Copy out exactly the lines below that run from the one holding "Jayce and the Wheeled Warriors (56, 1732)" to the one holding "Swamp Thing (38, 1979)", keeping both of those lines and no others.
[Opening Data under study section]
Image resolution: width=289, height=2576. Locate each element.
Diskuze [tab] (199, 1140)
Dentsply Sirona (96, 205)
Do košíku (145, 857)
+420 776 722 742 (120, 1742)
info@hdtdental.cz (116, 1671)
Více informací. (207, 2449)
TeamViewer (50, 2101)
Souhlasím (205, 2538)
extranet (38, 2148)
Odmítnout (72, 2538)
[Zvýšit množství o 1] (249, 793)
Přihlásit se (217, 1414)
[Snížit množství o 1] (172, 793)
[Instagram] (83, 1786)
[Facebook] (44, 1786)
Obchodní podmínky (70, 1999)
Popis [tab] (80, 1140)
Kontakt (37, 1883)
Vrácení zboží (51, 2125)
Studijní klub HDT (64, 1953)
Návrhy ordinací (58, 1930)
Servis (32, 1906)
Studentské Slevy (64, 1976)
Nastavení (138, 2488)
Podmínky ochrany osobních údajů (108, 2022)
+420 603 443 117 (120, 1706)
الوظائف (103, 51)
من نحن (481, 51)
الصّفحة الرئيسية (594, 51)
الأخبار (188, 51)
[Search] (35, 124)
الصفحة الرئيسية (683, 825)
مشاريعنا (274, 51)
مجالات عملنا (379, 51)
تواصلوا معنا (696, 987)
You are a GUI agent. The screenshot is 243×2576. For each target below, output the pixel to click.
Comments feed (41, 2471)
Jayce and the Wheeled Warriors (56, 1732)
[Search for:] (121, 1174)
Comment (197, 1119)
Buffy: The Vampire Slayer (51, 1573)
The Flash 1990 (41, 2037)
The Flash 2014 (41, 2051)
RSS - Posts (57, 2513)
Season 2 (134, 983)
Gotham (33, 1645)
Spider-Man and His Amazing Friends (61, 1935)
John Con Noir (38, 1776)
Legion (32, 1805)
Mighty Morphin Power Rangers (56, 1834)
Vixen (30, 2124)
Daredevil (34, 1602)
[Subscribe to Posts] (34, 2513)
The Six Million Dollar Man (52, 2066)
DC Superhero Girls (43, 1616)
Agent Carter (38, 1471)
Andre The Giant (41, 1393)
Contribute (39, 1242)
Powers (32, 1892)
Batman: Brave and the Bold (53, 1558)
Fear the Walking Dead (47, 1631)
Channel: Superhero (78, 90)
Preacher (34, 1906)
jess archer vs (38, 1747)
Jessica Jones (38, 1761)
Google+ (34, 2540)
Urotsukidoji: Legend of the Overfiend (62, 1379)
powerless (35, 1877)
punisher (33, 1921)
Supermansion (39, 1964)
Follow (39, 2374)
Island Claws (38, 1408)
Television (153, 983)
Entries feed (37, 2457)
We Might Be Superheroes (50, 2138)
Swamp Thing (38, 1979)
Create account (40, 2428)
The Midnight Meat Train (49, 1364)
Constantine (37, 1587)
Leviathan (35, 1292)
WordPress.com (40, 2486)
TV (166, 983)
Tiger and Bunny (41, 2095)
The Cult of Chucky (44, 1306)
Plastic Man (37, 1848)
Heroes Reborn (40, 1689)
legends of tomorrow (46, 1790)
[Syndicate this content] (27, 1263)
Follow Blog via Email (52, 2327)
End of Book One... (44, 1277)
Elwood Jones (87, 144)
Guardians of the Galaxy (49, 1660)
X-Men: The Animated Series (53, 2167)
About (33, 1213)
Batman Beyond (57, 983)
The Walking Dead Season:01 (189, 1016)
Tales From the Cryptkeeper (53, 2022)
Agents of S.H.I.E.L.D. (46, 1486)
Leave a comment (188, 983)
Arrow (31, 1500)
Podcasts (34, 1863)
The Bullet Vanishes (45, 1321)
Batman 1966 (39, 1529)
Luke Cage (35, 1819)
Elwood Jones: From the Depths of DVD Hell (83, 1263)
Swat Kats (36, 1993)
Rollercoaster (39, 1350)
[Closing Data under study section]
_Answer for the task_
Jayce and the Wheeled Warriors (56, 1732)
[Search for:] (121, 1174)
Comment (197, 1119)
Buffy: The Vampire Slayer (51, 1573)
The Flash 1990 (41, 2037)
The Flash 2014 (41, 2051)
RSS - Posts (57, 2513)
Season 2 (134, 983)
Gotham (33, 1645)
Spider-Man and His Amazing Friends (61, 1935)
John Con Noir (38, 1776)
Legion (32, 1805)
Mighty Morphin Power Rangers (56, 1834)
Vixen (30, 2124)
Daredevil (34, 1602)
[Subscribe to Posts] (34, 2513)
The Six Million Dollar Man (52, 2066)
DC Superhero Girls (43, 1616)
Agent Carter (38, 1471)
Andre The Giant (41, 1393)
Contribute (39, 1242)
Powers (32, 1892)
Batman: Brave and the Bold (53, 1558)
Fear the Walking Dead (47, 1631)
Channel: Superhero (78, 90)
Preacher (34, 1906)
jess archer vs (38, 1747)
Jessica Jones (38, 1761)
Google+ (34, 2540)
Urotsukidoji: Legend of the Overfiend (62, 1379)
powerless (35, 1877)
punisher (33, 1921)
Supermansion (39, 1964)
Follow (39, 2374)
Island Claws (38, 1408)
Television (153, 983)
Entries feed (37, 2457)
We Might Be Superheroes (50, 2138)
Swamp Thing (38, 1979)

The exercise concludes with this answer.